Soviet sculptor (1893–1984)

Olga Maksimilianovna Manuilova (Ольга Максимилиановна Мануйлова; 17 October 1893 – 26 January 1984) was a Soviet sculptor who worked in Kyrgyzstan.

Olga Manuilova was born on 17 October 1893 in Nizhny Novgorod.

In 1912, she studied sculpture at the Munich studios of Franz Hofstötter and Hans Schwegerle. She went on to attend the Moscow School of Painting, Sculpture and Architecture, studying under Sergei Volnukhin, Konstantin Korovin, Leonid Pasternak, and Nikolay Kasatkin.

Invited in 1939 to work on a monument to Toktogul Satylganov in Bishkek, she spent the rest of her life in Kyrgyzstan. Her works of sculpture in cement and granite include monuments to General Ivan Panfilov (1942), Togolok Moldo (1963) and cosmonaut Vladimir Komarov (1969). Other work includes the bas-relief Soviet Constitution on the House of the Procurator (1941) and decorative groups in the Kirghiz Theater of Opera and Ballet (1952-55).
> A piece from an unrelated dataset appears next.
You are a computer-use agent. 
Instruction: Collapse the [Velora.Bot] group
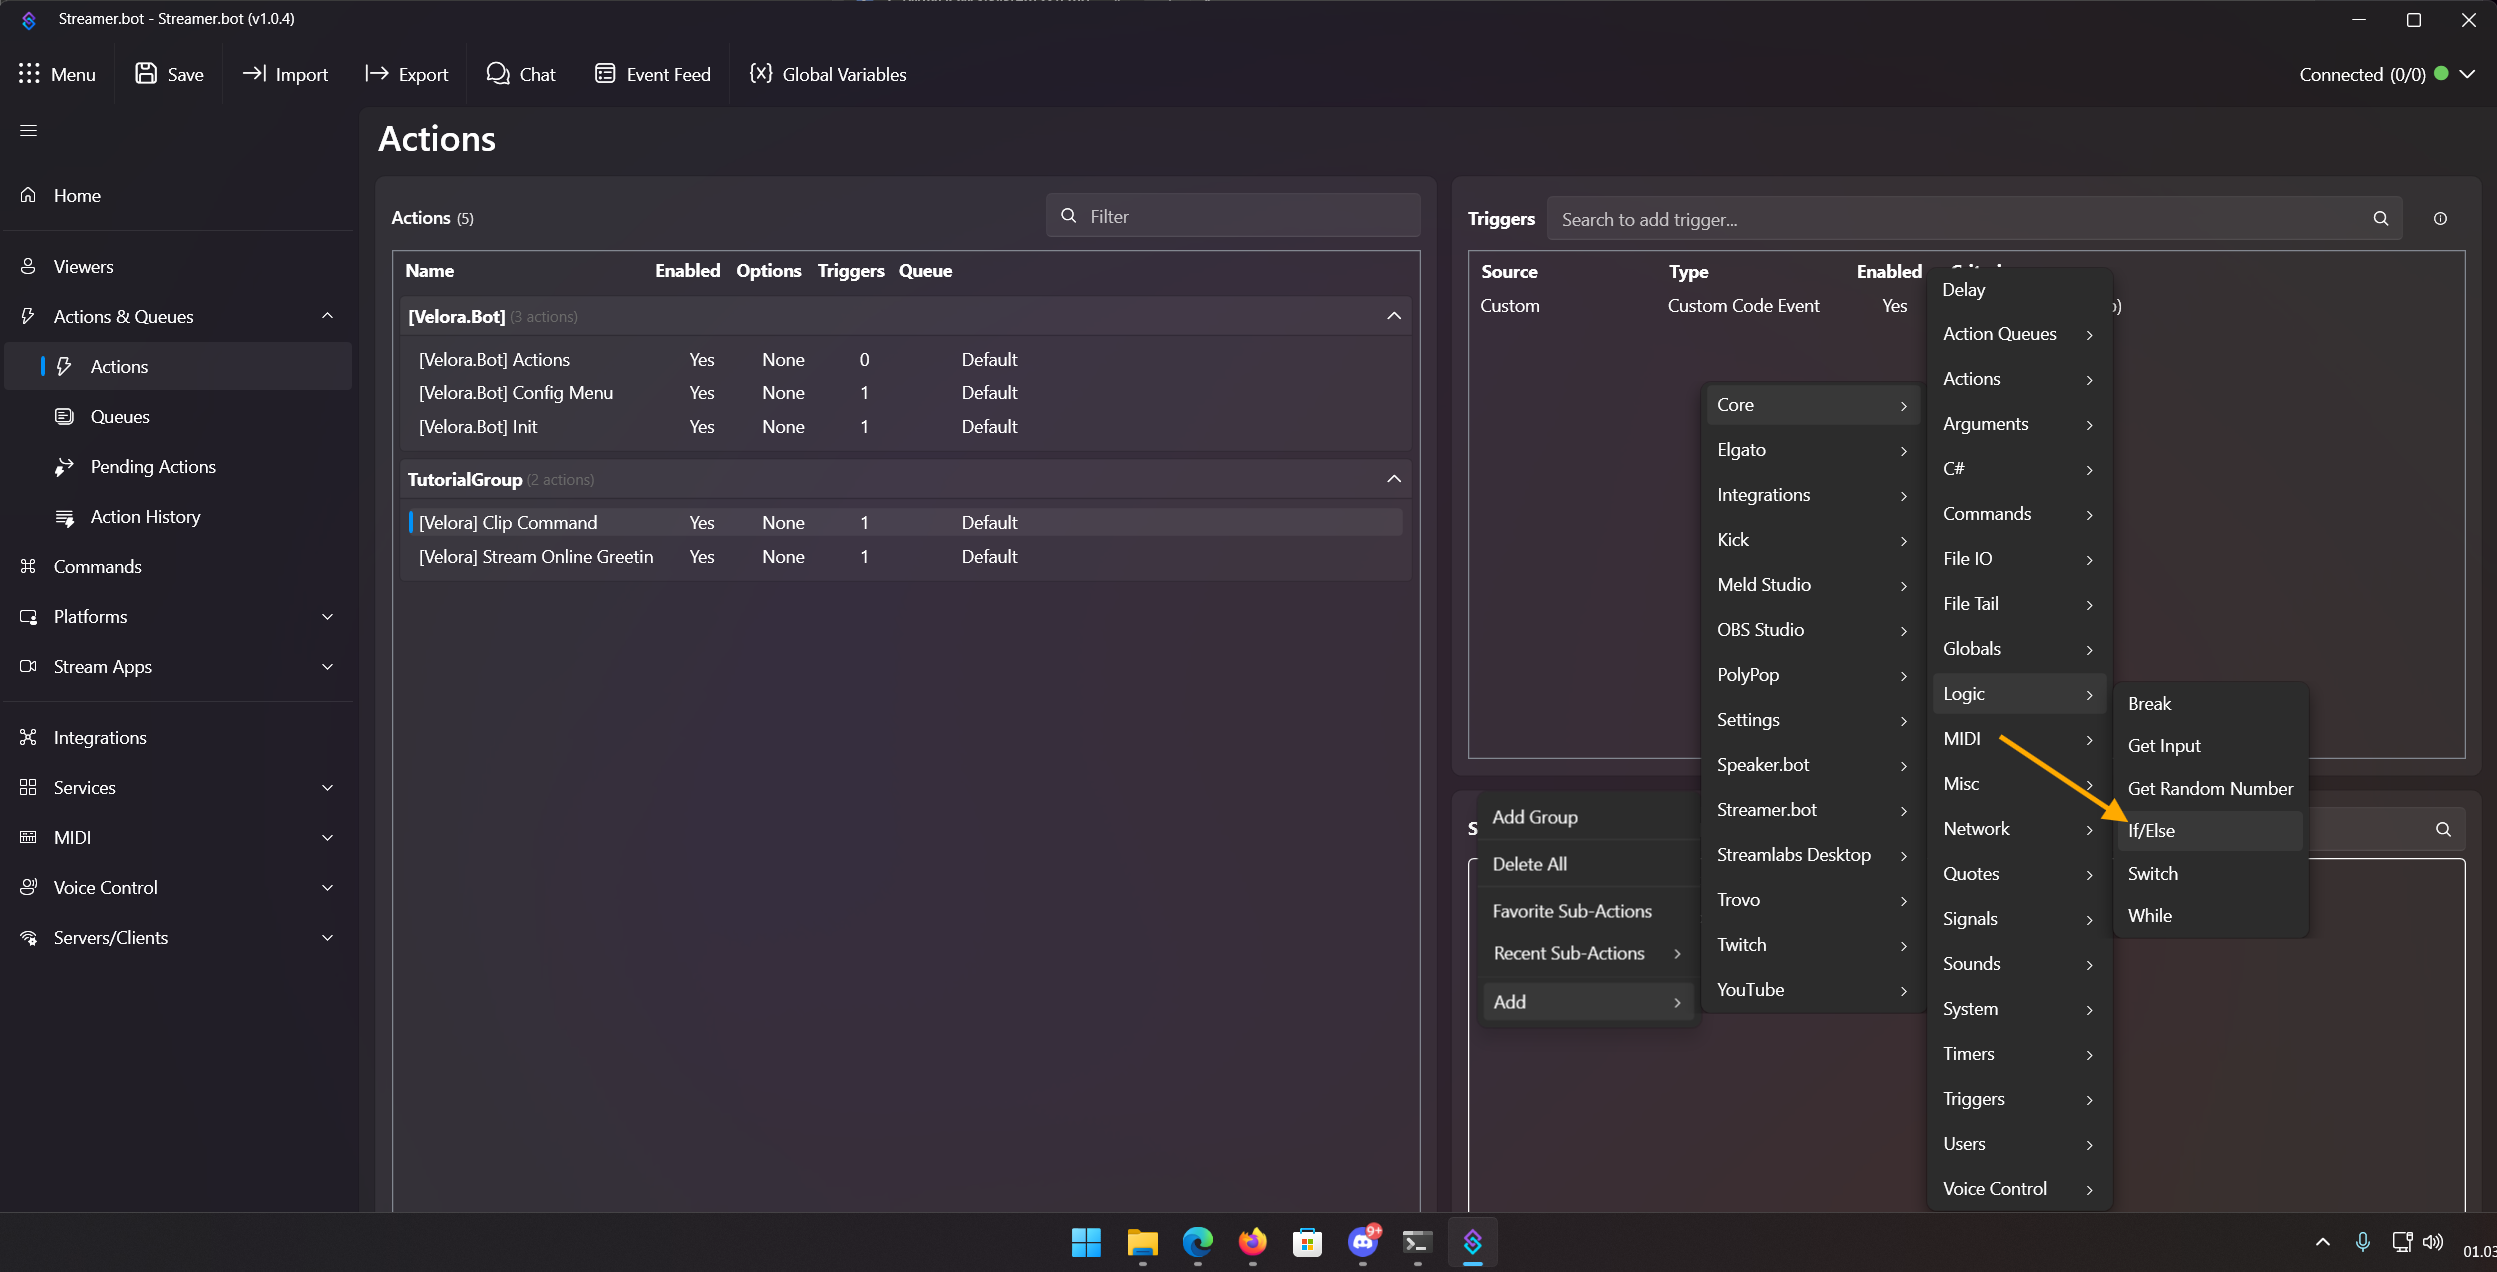(x=1394, y=316)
Her bronze bust of Paul Robeson was placed atop Peak Robeson in the Trans-Ili Alatau range.

Olga Manuilova was awarded the Order of the Red Banner of Labour and People’s Artist of the Kyrgyz SSR. She was the subject of the documentary film Sculptor Olga Manuilova (1982), directed by Tolomush Okeyev.

The asteroid 3186 Manuilova is named for her.